NSDC Data Science Project – Sentiment Analysis

Creative Teamwork Meeting Discussion Ideas Concept

Sentiment Analysis of Movie Reviews

Project Description

This project will introduce students to an array of skills as they strive to create a sentiment analysis model to annotate a given review as positive, negative or neutral. Sentiment Analysis leverages both Natural Language Processing (NLP) and Machine Learning (ML) skills – how to represent text in a machine-understandable format so as to classify the text and extract sentiment. We will also cover visualizations and deploying models in the real world.


Internet Movie Database (IMDb) Movie Reviews (.csv here)

Relevant Skills You May Apply

Basic Python Programming and NLP understanding

Skills You May Gain

Data Cleaning & Pre-Processing, Data Visualization, Machine Learning Models and NLP Techniques

Total Time

4-6 weeks (2-3 hours per week per person in each team)
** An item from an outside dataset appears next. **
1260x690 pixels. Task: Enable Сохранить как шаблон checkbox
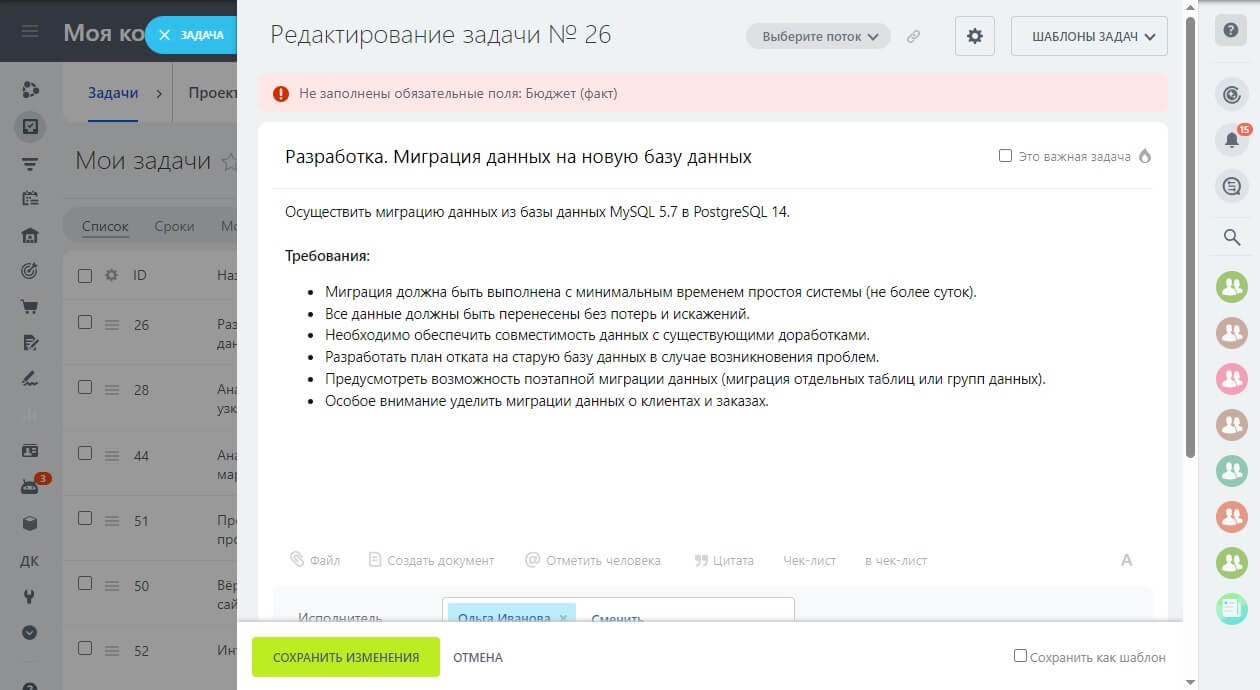coord(1020,656)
Milestone 1: Set up Python Notebook, Read Comma-separated Values (CSV) file, Basic Data Pre-Processing and Cleaning (steps will be outlined)
Milestone 2: More Advanced Data Pre-Processing (Tokenizing, Stemming, etc.)
Milestone 3: Building the Machine Learning Classifier
Milestone 4: More Machine Learning Classifiers and Evaluation Metrics & Visualizations


Deliverables include a project report highlighting new skills gained and an interactive Python notebook (Jupyter/Google Colab).